Hilarious. This is article serves as a snapshot of the sign of our time.

Justin T

Part of the reason the "theatre" is a dead art form in this country. 


@Justin T A lot of things are dead in your country, starting from art, culture and respect for both.

Justin T

@ColonelWeaver @Justin T On a National level I would agree. But things are exactly the same in your country. The only place to find real culture is among small communities of artists who haven't been discovered yet. No one goes to Broadway for art anymore, they haven't for years. Broadway is about seeing people fly around on broomsticks and scream. The last great play on Broadway was Edward Albee's "The Goat" back at the turn of the century.


@Justin T Unfortunately, the cultural barbarism is global, but I have not found anywhere else such a high level of rudeness in theaters as well as in your country and I say this with regret because I love your country.


Find a real intellectual among American audience is like to find Snow White in the ranks of ISIS...good luck.  The River is born in Europe and european audience is by far more sophisticated compared to them. I'm not surprised that a lot of them wasn't able to understand The River, maybe it was more suitable for them something like "Porky's The Musical".


@ColonelWeaver plural makes it "weren't" not "wasn't." also, your syntax is vaguely eastern european. try "perhaps more suitable for them would be something like…" then you're OK. however "porky's" is a pretty old school allusion, was your goal to be sardonic, "maybe it was more suitable for you something more contemporary like Dumb and Dumber To?"
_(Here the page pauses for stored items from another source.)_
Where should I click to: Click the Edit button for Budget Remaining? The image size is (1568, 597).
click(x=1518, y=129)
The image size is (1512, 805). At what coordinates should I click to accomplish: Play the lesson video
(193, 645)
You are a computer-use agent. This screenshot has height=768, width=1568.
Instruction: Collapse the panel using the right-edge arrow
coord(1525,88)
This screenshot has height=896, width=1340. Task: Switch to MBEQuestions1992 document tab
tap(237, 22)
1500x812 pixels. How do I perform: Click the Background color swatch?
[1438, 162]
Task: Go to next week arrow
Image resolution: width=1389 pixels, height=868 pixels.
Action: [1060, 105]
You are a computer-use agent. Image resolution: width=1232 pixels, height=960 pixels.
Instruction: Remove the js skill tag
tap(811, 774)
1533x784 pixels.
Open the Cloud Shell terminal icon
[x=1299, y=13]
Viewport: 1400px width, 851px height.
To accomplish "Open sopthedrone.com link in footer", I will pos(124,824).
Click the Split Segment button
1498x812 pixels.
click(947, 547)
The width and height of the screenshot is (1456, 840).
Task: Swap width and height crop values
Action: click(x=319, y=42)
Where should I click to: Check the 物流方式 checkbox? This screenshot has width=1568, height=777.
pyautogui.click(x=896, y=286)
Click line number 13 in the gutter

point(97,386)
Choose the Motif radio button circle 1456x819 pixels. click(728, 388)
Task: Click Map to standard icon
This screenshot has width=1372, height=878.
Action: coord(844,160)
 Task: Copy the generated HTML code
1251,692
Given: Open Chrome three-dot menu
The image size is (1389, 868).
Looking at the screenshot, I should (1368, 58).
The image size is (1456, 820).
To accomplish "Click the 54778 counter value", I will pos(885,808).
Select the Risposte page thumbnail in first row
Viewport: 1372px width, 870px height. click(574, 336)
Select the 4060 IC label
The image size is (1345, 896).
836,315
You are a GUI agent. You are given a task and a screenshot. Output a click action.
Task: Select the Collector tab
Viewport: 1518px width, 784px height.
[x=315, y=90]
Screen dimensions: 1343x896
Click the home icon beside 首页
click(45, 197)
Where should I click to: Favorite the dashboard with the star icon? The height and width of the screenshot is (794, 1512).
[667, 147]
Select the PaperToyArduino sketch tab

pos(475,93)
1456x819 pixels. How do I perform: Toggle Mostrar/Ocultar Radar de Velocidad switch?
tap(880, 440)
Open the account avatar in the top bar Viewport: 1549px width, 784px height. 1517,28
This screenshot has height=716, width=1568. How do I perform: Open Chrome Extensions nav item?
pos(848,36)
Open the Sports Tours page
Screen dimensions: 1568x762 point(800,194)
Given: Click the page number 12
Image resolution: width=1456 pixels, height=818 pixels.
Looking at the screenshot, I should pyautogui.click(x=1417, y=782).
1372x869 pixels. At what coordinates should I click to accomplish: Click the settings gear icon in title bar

@anthonydodge53 I've made the effort to write in your language, you would never be able to write and speak in my language. American audiences go to the theater with their smartphones on, their children go to school with a loaded gun. Who's dumber? 


@ColonelWeaver @anthonydodge53 then kudos to your english. however, if you re-read what i wrote, you'll see i was calling the american audience dumber by jocularly suggesting a more contemporary movie.